Başbakan ''one minute'' dediğinin haftasında veya o günlerde Doğu Türkistan da bir gecede 600 Türk yok edildi, hala akibetleri belli değil. Yine soruyorum hangi Arap ülkesinin, hangi meydanında ne yapılmıştı.

Lawrance denen sahte imamın peşine düşüp; Sina çöllerinde ''su, su...''diye yalvaran Osmanlı askerinden suyunu esirgeyenler için müslüman Türkler olarak insanlık adına yapabileceğimiz çok şey olabilir ama ben şahsen artık sorgulayarak yaşamak istiyorum, hatası olana da hatasını hatırlatmak istiyorum.

Yok öyle yağma arkadaş. İnsanlık adına ''Türk''den her şeyini esirgeyeceksin ama yine insanlık adına darda ve zorda kaldığında Türklerden her şeyi bekleyeceksin.

Mazlumun ve mağdurun yanında olmak Türk'ün şiarıdır ama kimse kusura bakmasın ahmaklık da şiarımız olamaz.
Doğu Türkistan da, Musul da, Kerkük de Türklere yapılan zulüm hala devam ediyor ve yarın Saraçhanede protesto mitingi yapalım desek, Mısır için toplanan insanlardan kaç tanesi gelir, Türk'ün derdi ile dertelenirler sizce.

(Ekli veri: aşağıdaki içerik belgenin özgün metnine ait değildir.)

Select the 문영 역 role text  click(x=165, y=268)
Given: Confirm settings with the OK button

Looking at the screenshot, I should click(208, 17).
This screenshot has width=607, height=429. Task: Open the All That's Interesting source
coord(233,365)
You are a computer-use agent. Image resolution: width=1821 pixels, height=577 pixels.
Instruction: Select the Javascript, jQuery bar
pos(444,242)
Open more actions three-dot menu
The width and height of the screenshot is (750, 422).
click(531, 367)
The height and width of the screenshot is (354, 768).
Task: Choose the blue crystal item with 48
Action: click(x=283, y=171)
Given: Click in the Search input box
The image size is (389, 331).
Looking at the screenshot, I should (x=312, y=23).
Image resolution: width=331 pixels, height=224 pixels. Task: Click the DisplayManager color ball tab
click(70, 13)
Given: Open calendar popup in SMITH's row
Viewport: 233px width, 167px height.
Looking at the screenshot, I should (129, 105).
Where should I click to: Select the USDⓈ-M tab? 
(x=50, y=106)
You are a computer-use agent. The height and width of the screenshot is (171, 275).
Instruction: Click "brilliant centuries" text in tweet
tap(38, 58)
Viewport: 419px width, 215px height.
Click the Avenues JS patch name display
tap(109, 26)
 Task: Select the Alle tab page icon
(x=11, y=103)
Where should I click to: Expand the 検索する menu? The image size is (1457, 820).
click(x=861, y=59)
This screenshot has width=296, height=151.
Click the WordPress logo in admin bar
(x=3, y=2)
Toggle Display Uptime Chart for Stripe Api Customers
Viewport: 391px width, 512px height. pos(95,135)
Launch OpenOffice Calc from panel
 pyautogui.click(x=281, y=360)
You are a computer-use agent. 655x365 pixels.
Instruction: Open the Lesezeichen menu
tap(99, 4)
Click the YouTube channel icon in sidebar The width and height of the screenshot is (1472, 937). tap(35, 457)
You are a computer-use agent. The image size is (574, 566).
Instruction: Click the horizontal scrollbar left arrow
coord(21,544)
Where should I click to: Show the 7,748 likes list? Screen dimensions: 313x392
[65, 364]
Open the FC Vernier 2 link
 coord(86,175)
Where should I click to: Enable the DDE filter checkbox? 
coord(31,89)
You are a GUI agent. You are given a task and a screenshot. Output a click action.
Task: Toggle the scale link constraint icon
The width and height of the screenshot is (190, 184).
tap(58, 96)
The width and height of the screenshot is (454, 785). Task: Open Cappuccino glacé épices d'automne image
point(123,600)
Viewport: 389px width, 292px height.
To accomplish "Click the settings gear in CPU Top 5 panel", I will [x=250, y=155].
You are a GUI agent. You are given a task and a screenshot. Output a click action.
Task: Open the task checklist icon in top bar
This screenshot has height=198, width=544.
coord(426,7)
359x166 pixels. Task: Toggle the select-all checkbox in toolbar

Yapılan haksızlıklar karşısında ''susan şeytan'' olmamak adına Türk milletinin insanı duygularından kaynaklanan merhametinin engin sularında herkese yetecek kadar su var ama kadir kıymet bilenleri de tanımamız gerekir şüphesiz.

Kıraldan çok kıralcı olmanın bir anlamı yoktur. Adama sorarlar kendi soyun sopun için ne yaptın diye.

Dün İz TV'de bir belgesel izledim.
Kosava da bir Türk düğününden görüntüler vardı. Gelin almaya gidilirken en önde elinde Türk bayrağı ile yürüyen bir genç vardı. Hemen empati yaptım doğal olarak. Türkiye'nin neresinde hiç bir endişe duymadan, elimizde Türk bayrakları ile yürüyebiliyoruz. Bu endişe, duygu ve düşünceleri yaşamamızın müsebbibi olanlar ''ısmarlama miting''lerle yapacakları protestoların yapacağı yankı milletin içinden gelmediği için ancak bu kadar olacaktır. Bütün korku, ''Mursi gibi geldim ama Mursi gibi gitmek istemiyorum'' düşüncesidir. Şayet içinizde böyle bir korku varsa, ''siyasi bilinç'' anlamında süper bir gelişme içerisinde olduğunuz muhakkak. İnşallah ''Büyük Şeytan''a herifçe karşı duruşun bir ön çalışmasıdır bütün bunlar. Bunu başarmanız sadece ''ısmarlama kalabalık''la olacak iş değil, milletin her kesimini kucaklayacaksınız, inandıracaksınız ve herkesi yanınıza alacaksınız ki bu korktuğunuz başınıza gelmesin. Arap milletine methiyeler düzerken, Türk milletini ağzınıza almaktan imtina ederseniz, ''aman eşbaşbakan ne der'' diye korkarsanız,
''büyük Şeytan''a dur diyebilme şansınız yoktur. Yüzde ellinin üzerinde oy almanız yeterli değil, yeterli olan milletin birliği ve bütünlüğüne ''iman'' etmiş, sizden de hiç ama hiç ''ihale'' almamış inanmış insanların desteğini almanızdır. Takdir sizindir.